Introduction
The vast majority of deaths due to breast cancer for nearly half a million people annually worldwide are due to distant metastases in the lung, liver, and brain [
1]. Numerous studies have focused on breast cancer metastases and how they might differ from primary breast tumors; however, controversy remains regarding (A) the predisposition of specific classes of breast tumors to spread to distant sites and (B) the degree of similarity between primary breast tumors and their associated metastases.
Estrogen receptor (ER) status is known to be associated with breast cancer relapse in specific organs [
2]. In 2008, this organ selectivity was refined by contrasting relapse patterns in 344 patients who had their tumors genomically subtyped as luminal A or B, HER2-enriched, basal-like, or normal-like [
3]. In general, bone metastases were associated with the luminal subtypes, whereas basal-like and HER2-enriched tumors were significantly associated with brain and lung relapse. Similar results were also observed in an immunohistochemical-based study on 3,726 patients [
4]. Recently, a new breast cancer subtype was identified, named claudin-low [
5‐
7]. This subtype exhibits aggressive characteristics including expression of mesenchymal markers and low expression of genes involved in tight junctions and cell–cell adhesion. The lack of epithelial cell features and expression of mesenchymal traits is reminiscent of features associated with breast stem cells [
8]. Since breast cancer stem cells are relatively resistant to both chemotherapy and radiation [
9,
10], and because metastases frequently progress despite treatment, it is important to determine if these claudin-low/mesenchymal cells are associated with metastatic potential.
To better understand the biology driving breast cancer metastases, 1,319 human gene expression microarrays from primary tumors, metastases, and cancer cell lines were analyzed here.
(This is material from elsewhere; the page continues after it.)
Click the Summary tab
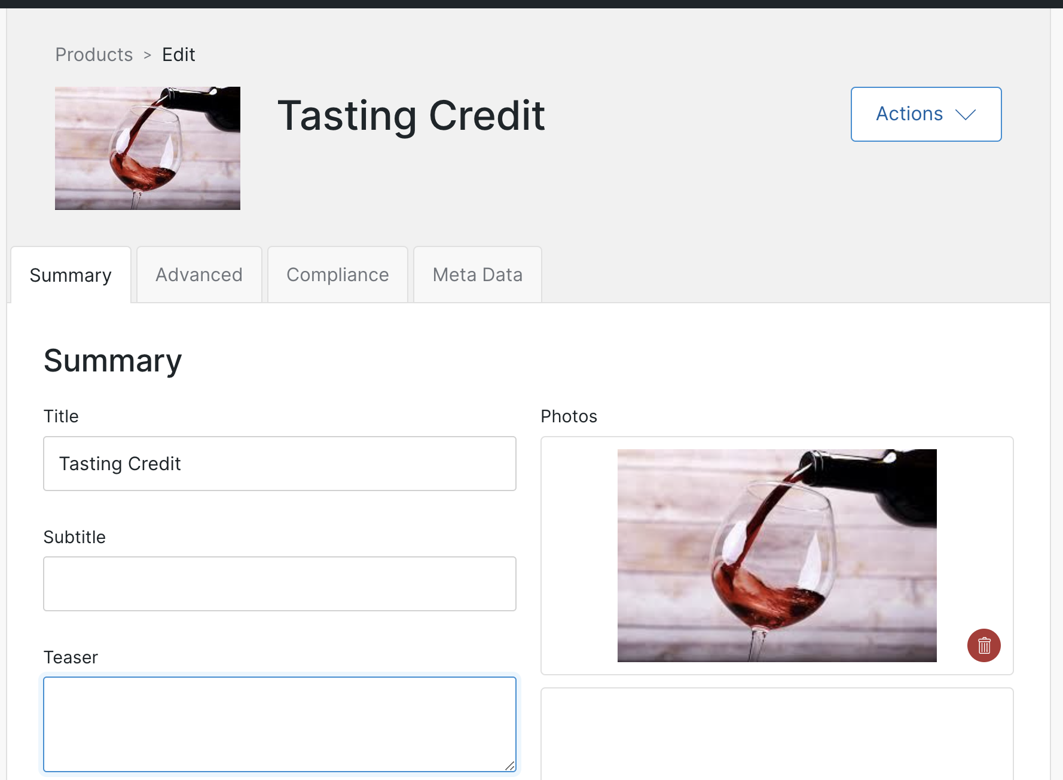This screenshot has height=780, width=1063. click(x=70, y=275)
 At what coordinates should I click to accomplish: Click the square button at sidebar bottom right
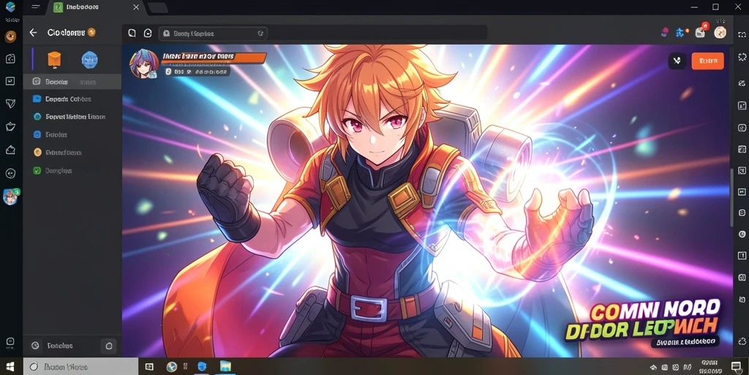tap(108, 346)
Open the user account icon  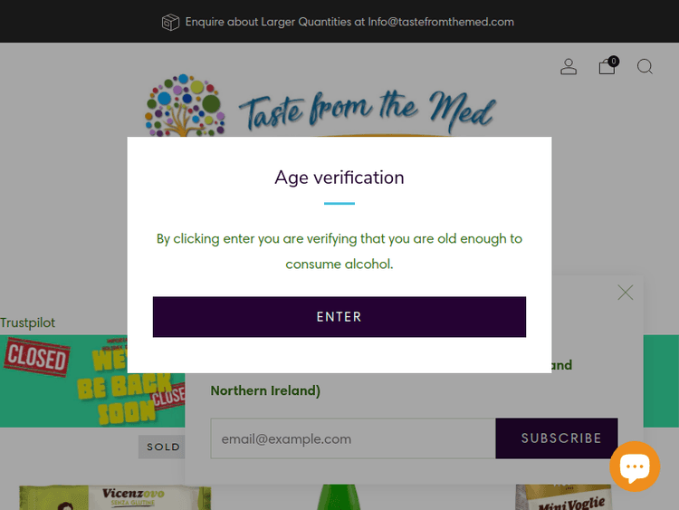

Tumors and their associated metastases, on average, were much more similar to each other than they were different. By including the recently defined claudin-low subtype we extend previous findings [
3,
4] and better define the metastatic predilections of each intrinsic subtype. Increasingly “undifferentiated” breast cancer cells [as quantitatively measured by a Differentiation Score predictor (DS)] tend to express stem cell signatures and preferentially metastasize to the brain and lung. These results identify that breast cancer intrinsic subtype is maintained throughout disease progression, and that a combination of several genomic signatures can add prognostic value and therefore direct where disease monitoring should be focused.
Discussion
Metastases are the main cause of death for breast cancer patients and predicting a tumor’s likelihood to spread, and organ of relapse, is clinically important information. Analysis of 265 breast tumors and 85 metastases found that a breast tumor’s overall gene expression phenotype is largely maintained in its metastases. The gene expression differences that do occur may be due to a combination of different amounts of epithelial/stromal cells (Fig.
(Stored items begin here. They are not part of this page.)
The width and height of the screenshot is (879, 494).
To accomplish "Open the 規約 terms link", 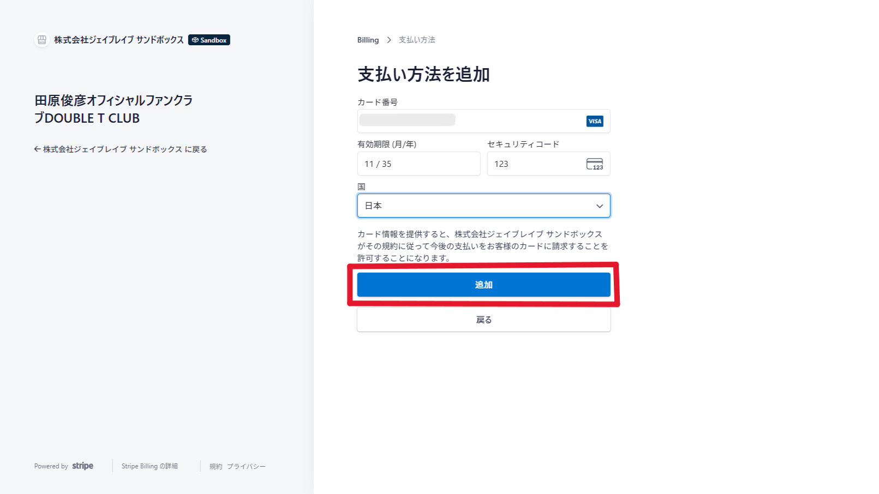I will 216,466.
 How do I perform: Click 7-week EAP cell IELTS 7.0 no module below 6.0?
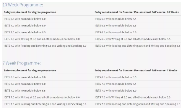click(x=115, y=91)

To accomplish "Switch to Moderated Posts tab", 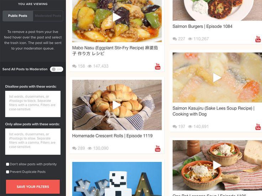I will pos(48,16).
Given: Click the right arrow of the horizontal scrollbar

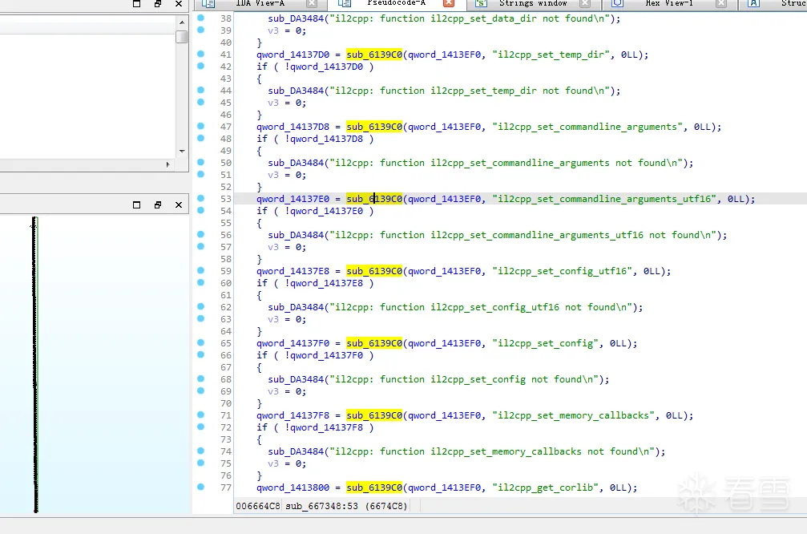Looking at the screenshot, I should (x=169, y=164).
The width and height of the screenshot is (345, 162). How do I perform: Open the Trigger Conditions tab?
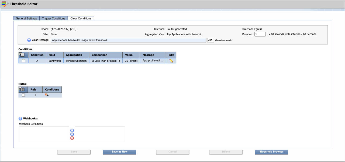54,19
1, Supplemental Table 1), and/or clonal expansion of a more aggressive subclone of a tumor [
4,
29]. The microenvironment also effects gene expression and response to therapeutics [
30], therefore, targeting the host organ cells, vascular cells, as well as tumor cell specific targets may be the best approach to inhibit disease progression [
31]. This overall similarity, however, does suggest that important information about metastatic potential can be revealed by studying primary tumors.
Basal-like and claudin-low breast cancers both exhibit a high probability to metastasize to the brain and lung while HER2-enriched subtype tumors preferentially colonize the liver (Fig.
2; Table
1). The basal-like and claudin-low tumor types are genomically related [
6], exhibit similar treatment response characteristics, and as shown here, have similar metastasis patterns. The CD49f
+/Epcam
−/low fraction of the SUM149PT cell line (which is enriched for claudin-low tumor features) was significantly more migratory than the more differentiated basal-like component cells. Interestingly over time, the SUM149PT cells with claudin-low characteristics asymmetrically divide into two distinct populations of more (i.e., basal-like) and less-differentiated cells, whereas the more differentiated fraction produces similarly differentiated cells [
6]. Since the less-differentiated claudin-low-like cells contain higher levels of genes that facilitate cellular movement (Supplemental Figs. 4, 5), we hypothesize that these cells may initiate the metastatic cascade; after seeding a host organ, they asymmetrically divide, spawning both more and less differentiated cells. Precisely why these cells show predilection for the brain and lung requires further investigation, however, the cell line studies of Massagué and colleagues using the claudin-low MDA-MB-231 cells are providing for some initial candidates. These studies have shown that the cells that are relatively more capable of spreading to the CNS express genes that function to increase cellular extravasation and blood brain barrier penetration [
16], while also upregulating glycolytic pathways and increasing vascularization [
28].
Our re-analyses of the data presented by Bos et al. [
16] find that the DS of brain-tropic breast cancer cells is significantly lower than the parental cell line (Fig.
4); correspondingly, low DS was also found to associate with brain relapse in patients (Fig.
5). While basal-like and claudin-low breast tumors can relapse in bone, recurrence in vital organs, such as the brain and lung is more symptomatic. Thus, first site of recorded relapse for basal-like and claudin-low tumors is typically not bone. DS, however, is not the only factor that determines metastagenicity. For example, luminal A and B tumors have similar DS, yet luminal B tumors are much more likely to relapse. Perhaps all luminal tumors can effectively seed certain organs, however, the faster proliferation rate inherent to luminal B tumors accounts for the differential relapse frequency. Correspondingly, 58% of luminal B tumors present with multiple organs as first relapse events, compared to only 21% from luminal A.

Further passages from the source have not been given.